## KURZE ÜBUNG
Stelle die Zeilen von der Zeile mit „You are a computer-use agent.“ bis zum Ende der Datensätze, beide eingeschlossen, als Markdown-Tabelle mit den Spalten „Nr.“ und „Zeile“ dar. Leere Zeilen und Bilder gehören nicht in die Antwort.

Einträge zum Zeigen auf Wörter und Elemente:
·····

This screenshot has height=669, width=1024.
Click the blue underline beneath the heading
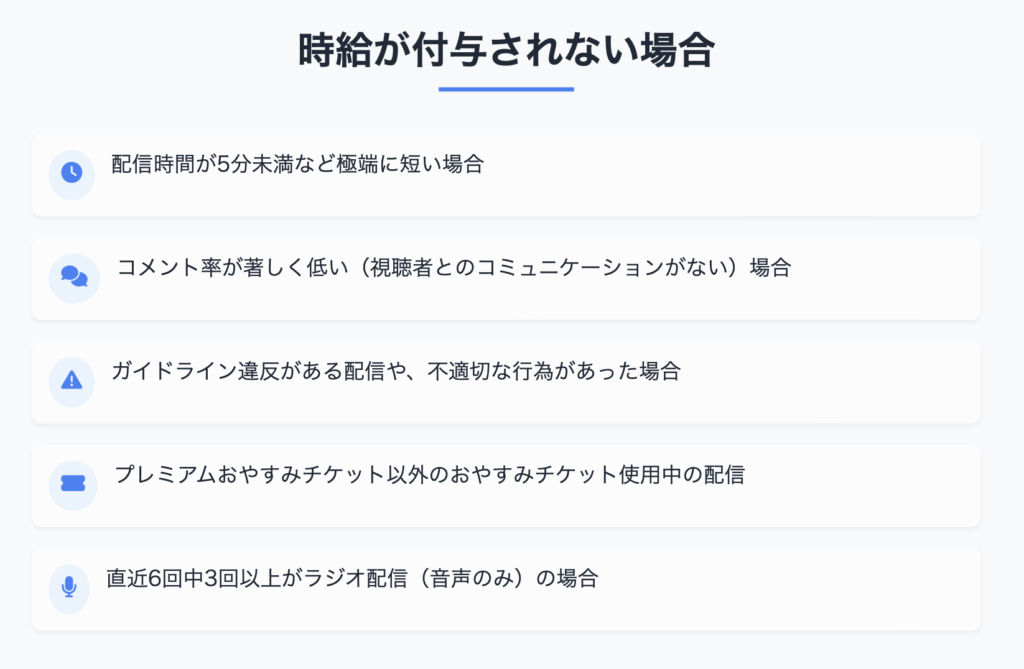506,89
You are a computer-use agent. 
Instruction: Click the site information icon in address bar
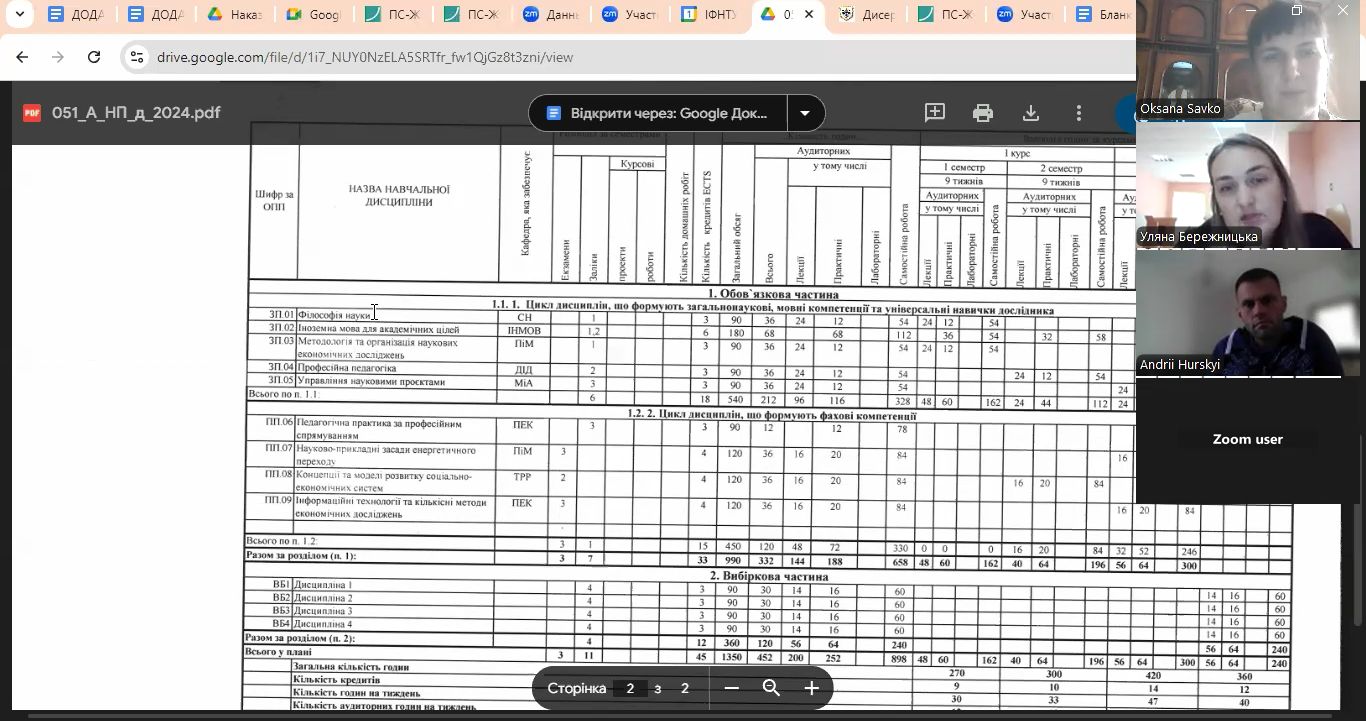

·····

## SCHRIFTLICHE ANTWORT
| Nr. | Zeile |
|---|---|
| 1 | You are a computer-use agent.  |
| 2 | Instruction: Click the site information icon in address bar |